You’ve updated your resume, gone on several interviews, attended multiple networking events and workshops hosted by Career Services, and you’ve accepted an offer at a great company to start your first job.
So what should you expect? This is a new and exciting chapter in your life, but one that is different from your first day on campus or starting an internship.
At NYIT, we’re committed to educating the next generation of leaders and we would like to share some anecdotes and offer insight on what you should expect at your first job.
- Remember to have the right mindset and be humble.
You won’t start at the top and you’ll most likely be asked to do a lot of grunt work. Just remember that those who approach every task, big or small, with a good attitude and who treat everyone (and I mean everyone) with respect and fairness are the ones who climb a lot faster.
- Don’t be afraid to ask questions and take notes.
If I had any sage advice to offer, it would be to ask plenty of questions and take notes on the answers. For example, ask what the usual office protocol is and once you start your daily duties, ask questions again about things you are unsure of rather than fear looking dumb. Asking questions rather than assuming things always creates for more efficient results.

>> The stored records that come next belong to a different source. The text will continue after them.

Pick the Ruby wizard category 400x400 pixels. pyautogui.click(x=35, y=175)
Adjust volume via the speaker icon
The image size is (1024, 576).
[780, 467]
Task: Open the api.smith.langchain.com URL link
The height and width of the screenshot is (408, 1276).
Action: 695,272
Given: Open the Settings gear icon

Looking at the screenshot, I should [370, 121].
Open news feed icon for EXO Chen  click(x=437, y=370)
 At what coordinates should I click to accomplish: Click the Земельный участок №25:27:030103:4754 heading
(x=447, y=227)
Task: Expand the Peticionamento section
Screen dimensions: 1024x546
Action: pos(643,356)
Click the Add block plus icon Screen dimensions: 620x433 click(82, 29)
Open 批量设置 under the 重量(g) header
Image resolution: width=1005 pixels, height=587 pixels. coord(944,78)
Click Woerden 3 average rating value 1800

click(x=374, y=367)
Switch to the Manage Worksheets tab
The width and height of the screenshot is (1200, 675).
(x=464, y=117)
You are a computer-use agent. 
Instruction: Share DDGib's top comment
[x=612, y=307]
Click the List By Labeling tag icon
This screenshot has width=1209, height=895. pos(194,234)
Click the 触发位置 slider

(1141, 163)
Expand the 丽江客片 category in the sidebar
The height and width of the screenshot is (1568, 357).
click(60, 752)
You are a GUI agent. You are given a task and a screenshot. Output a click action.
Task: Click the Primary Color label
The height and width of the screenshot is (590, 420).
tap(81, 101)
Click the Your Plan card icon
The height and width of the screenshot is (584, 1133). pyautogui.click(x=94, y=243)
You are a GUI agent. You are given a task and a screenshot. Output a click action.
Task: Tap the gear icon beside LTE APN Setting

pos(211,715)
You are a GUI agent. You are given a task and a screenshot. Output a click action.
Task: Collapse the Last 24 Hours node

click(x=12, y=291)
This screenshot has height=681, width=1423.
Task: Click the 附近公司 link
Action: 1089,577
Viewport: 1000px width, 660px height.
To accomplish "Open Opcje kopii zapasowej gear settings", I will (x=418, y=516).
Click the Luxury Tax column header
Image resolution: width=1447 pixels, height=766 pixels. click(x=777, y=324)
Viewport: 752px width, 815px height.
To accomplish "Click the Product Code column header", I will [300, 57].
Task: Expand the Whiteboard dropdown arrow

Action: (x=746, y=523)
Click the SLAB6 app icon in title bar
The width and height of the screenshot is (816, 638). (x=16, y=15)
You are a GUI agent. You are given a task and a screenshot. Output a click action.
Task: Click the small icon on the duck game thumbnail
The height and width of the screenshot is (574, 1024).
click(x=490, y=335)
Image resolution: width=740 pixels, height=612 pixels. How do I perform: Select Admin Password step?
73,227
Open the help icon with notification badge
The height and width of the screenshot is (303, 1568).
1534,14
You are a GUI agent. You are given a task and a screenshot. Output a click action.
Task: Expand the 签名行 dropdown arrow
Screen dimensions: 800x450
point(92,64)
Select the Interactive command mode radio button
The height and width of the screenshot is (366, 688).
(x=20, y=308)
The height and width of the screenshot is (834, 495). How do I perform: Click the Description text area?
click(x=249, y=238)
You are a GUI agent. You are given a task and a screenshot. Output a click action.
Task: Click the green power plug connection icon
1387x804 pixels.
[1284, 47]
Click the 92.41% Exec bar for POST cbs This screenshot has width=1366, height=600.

When assigned a new task, write it down on a post-it and keep it in front of you. Trust me. It will save your life.
*Tip – Use Asana, a free project management tool, to get organized and manage workflow.
- If you are still interviewing, don’t forget to do your research.
My first job was in marketing and I learned, early on, the power of negotiation. I wish I had the strength and courage to negotiate for a better salary, but I didn’t say a word. I just took what they offered (which was low) and an extra few thousand dollars would have went a long way, especially considering I worked part-time for several months to make ends meet. My advice: negotiate! Do your research to know your worth and be confident to ask for it.
*Tip – Use Payscale to research salary profile databases
- Salary is important, but not as important as your passion.
Don’t place too much emphasis on the money. A few hundred or thousand dollars in salary in the grand scheme of things (especially after taxes) is important, but not as important as finding a job and career that you are passionate about.
- Most people don’t stay at their first job forever. You may use it as a stepping-stone, or if necessary, re-evaluate your profession.
My initial thought at my first job was that I was going to be there forever. As it turns out, this job was the perfect stepping stone! Through this experience, I learned that your first job doesn’t have to dictate your entire career if you don’t want it to. Sometimes accepting jobs as a “resume builder” will equip you with the skills you need to reach your ultimate goal. Don’t shy away from an opportunity just because it’s not your dream job; rather, make the most of your experience, soak up as much knowledge as you can, and leverage your skills to create the career you want.
If you find yourself questioning your chosen career path and needing to re-assess yourself, it is important to not only consider what you like to do, but why you like to do it.
*Note –According to The Bureau of Labor Statistics (BLS), the average job tenure for workers age 20-24 (most often, new graduates) has historically been around 1.3 years
- Be patient and continue to learn and grow.
Enjoy the job, enjoy being a professional. Be patient and embrace the learning process, especially if you find a good job at a company with a good culture and atmosphere.
Learning starts right away. It does not stop just because you have graduated from college. There is a lot still to be learned in your career and it takes time to develop and apply what you have learned as a student into your daily life.
Do you have any anecdotes or insight to share about your first job?